Week 11 — Uncertainty
Focus: Representing uncertainty in data visualizations.
Learning Objectives:
- Add error bars and confidence intervals.
- Visualize sampling variability.
Datasets: Polling data.
Core Libraries: seaborn, matplotlib.
Lecture Topics:
- Why uncertainty matters.
- Techniques for communicating uncertainty.
In-Class Activities: Compare plots with and without uncertainty intervals.
Homework: Visualize uncertainty in selected dataset.
Week 12 — Visualization for ML/NLP
Focus: Visualizing machine learning and NLP outputs.
Learning Objectives:
- Plot feature importance, confusion matrices, and ROC curves.
- Visualize topic clusters and word clouds.
Datasets: IMDB reviews, classification dataset.
Core Libraries: scikit-learn, matplotlib, seaborn, wordcloud, bertopic.
Lecture Topics:
- Visualization in the ML workflow.
- Visualizing high-dimensional data.
In-Class Activities: Train a small model, visualize predictions.
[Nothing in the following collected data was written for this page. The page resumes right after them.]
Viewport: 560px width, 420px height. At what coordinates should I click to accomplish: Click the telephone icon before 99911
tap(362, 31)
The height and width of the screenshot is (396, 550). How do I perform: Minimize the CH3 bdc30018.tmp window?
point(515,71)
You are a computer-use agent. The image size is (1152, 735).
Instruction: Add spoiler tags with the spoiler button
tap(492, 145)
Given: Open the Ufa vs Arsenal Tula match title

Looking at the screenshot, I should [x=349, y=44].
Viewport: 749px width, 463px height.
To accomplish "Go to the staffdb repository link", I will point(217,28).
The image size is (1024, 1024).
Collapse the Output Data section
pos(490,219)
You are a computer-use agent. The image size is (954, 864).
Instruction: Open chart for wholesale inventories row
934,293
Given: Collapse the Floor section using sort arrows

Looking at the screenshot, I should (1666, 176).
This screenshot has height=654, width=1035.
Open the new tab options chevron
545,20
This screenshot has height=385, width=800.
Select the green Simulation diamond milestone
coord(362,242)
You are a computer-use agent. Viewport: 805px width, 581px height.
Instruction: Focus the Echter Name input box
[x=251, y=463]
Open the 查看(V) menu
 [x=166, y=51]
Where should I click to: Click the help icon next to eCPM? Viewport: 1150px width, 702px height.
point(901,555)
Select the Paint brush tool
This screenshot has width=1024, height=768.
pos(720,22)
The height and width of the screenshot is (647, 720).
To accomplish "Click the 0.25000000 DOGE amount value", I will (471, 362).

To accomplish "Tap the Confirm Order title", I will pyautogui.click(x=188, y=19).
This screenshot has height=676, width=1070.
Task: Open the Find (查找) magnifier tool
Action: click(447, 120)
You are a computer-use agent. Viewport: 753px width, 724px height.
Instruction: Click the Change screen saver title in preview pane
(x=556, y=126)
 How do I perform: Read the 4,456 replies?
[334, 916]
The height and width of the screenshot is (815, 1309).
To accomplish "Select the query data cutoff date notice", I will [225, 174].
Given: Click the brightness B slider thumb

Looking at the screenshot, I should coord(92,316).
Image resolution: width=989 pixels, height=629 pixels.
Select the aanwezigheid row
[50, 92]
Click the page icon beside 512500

Homework: Create three ML-related visualizations from a chosen dataset.
Weeks 13–14 — Final Project Workshops
Focus: Final project preparation, peer review, and refinement.
Learning Objectives:
- Integrate multiple visualization techniques into one narrative.
- Polish charts for professional presentation.
Datasets: Student-chosen.
In-Class Activities: Peer feedback, troubleshooting, improving visuals.
Homework: Finalize and submit project with report and reproducible code.